🤖 AI Summary
To address the semantic gap between time-series and textual modalities—where large language models (LLMs) struggle to adapt effectively for time-series forecasting—this paper proposes FiCoTS, a novel framework that repositions the LLM as a “semantic enhancer” rather than a direct predictor. FiCoTS introduces a first-of-its-kind three-level cross-modal interaction paradigm—token-level → feature-level → decision-level—spanning fine-grained to coarse-grained abstraction. It employs dynamic heterogeneous graphs to model multi-source textual dependencies, global cross-attention for precise modality alignment, and a gated fusion network for progressive information integration, thereby bridging semantic discrepancies. Extensive experiments on seven real-world benchmark datasets demonstrate statistically significant improvements over state-of-the-art methods, validating FiCoTS’s superior accuracy, robustness, and generalization capability across diverse forecasting scenarios.
📝 Abstract
Time series forecasting is central to data analysis and web technologies.
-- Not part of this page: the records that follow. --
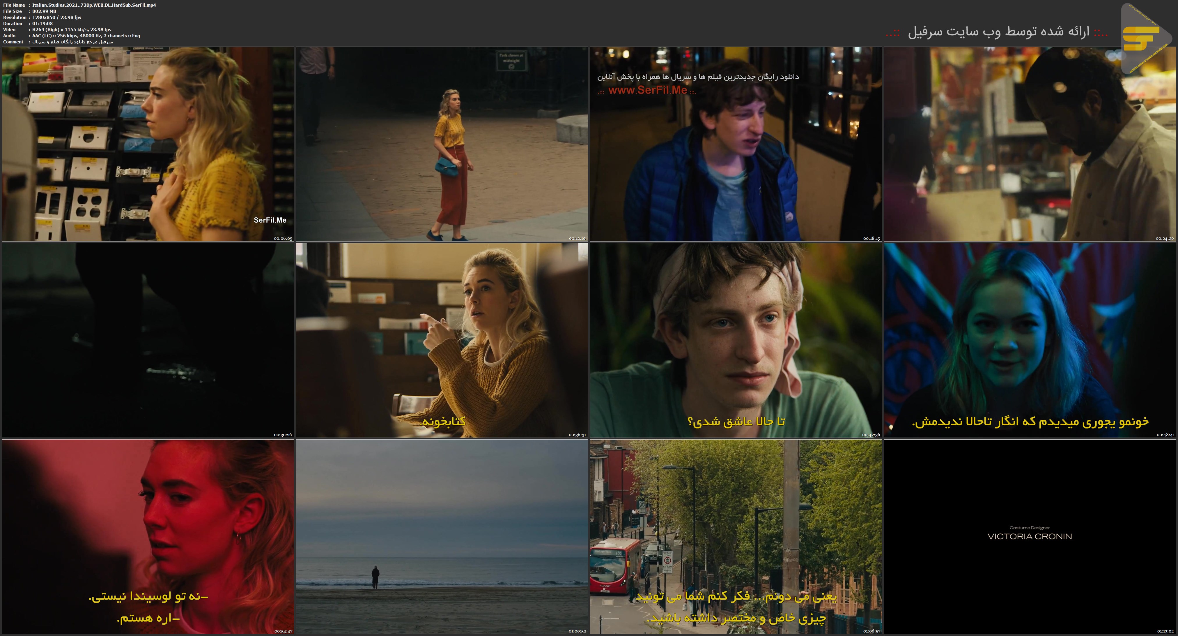This screenshot has height=636, width=1178.
Task: Click thumbnail at timestamp 00:06:05
Action: point(148,144)
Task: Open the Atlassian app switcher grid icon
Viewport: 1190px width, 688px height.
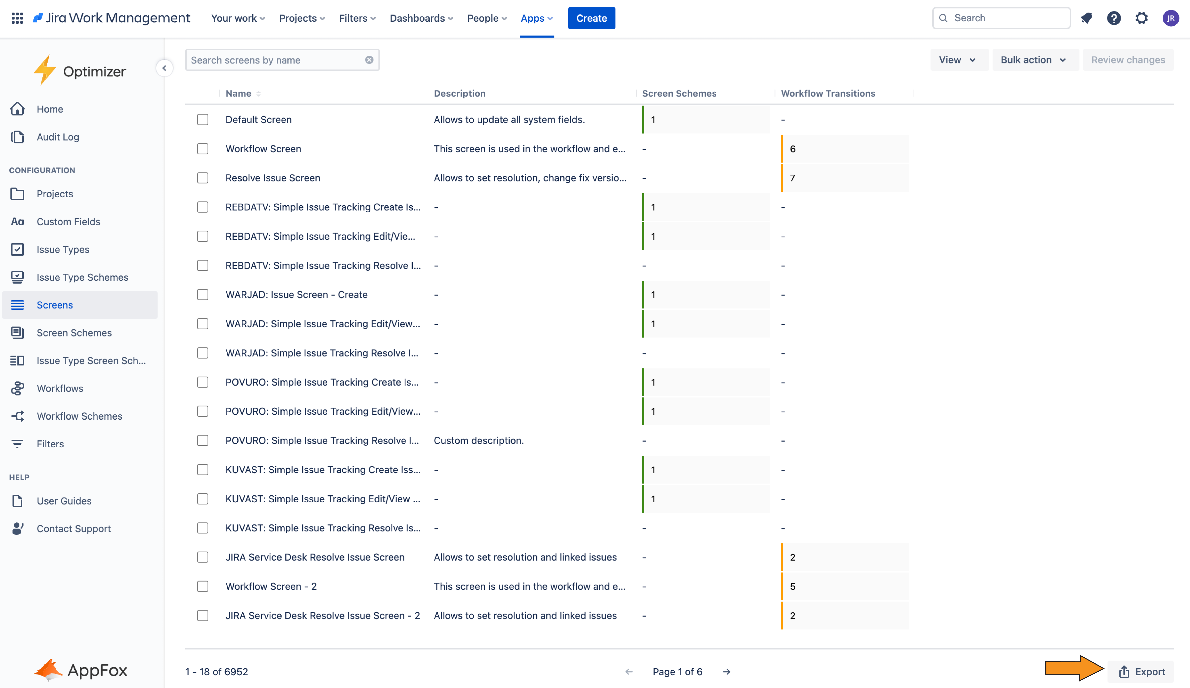Action: (x=17, y=18)
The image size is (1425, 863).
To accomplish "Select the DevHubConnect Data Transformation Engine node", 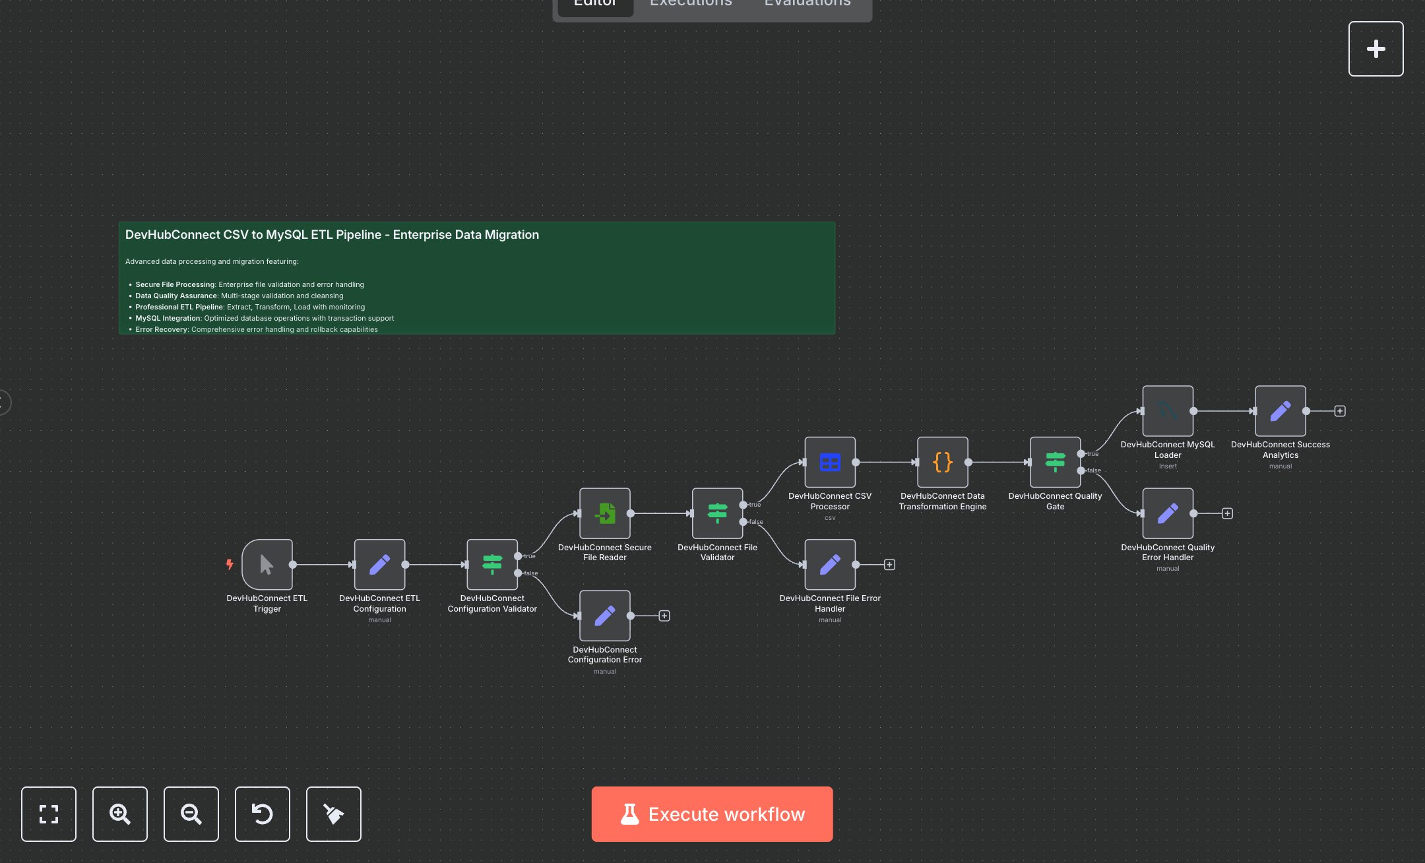I will [x=941, y=462].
The recent success of Large Language Models (LLMs) offers significant potential for this field, especially from the cross-modality aspect. Most methods adopt an LLM-as-Predictor paradigm, using LLM as the forecasting backbone and designing modality alignment mechanisms to enable LLM to understand time series data. However, the semantic information in the two modalities of time series and text differs significantly, making it challenging for LLM to fully understand time series data. To mitigate this challenge, our work follows an LLM-as-Enhancer paradigm to fully utilize the advantage of LLM in text understanding, where LLM is only used to encode text modality to complement time series modality. Based on this paradigm, we propose FiCoTS, an LLM-enhanced fine-to-coarse framework for multimodal time series forecasting. Specifically, the framework facilitates progressive cross-modality interaction by three levels in a fine-to-coarse scheme: First, in the token-level modality alignment module, a dynamic heterogeneous graph is constructed to filter noise and align time series patches with text tokens; Second, in the feature-level modality interaction module, a global cross-attention mechanism is introduced to enable each time series variable to connect with relevant textual contexts; Third, in the decision-level modality fusion module, we design a gated network to adaptively fuse the results of the two modalities for robust predictions. These three modules work synergistically to let the two modalities interact comprehensively across three semantic levels, enabling textual information to effectively support temporal prediction. Extensive experiments on seven real-world benchmarks demonstrate that our model achieves state-of-the-art performance. The codes will be released publicly.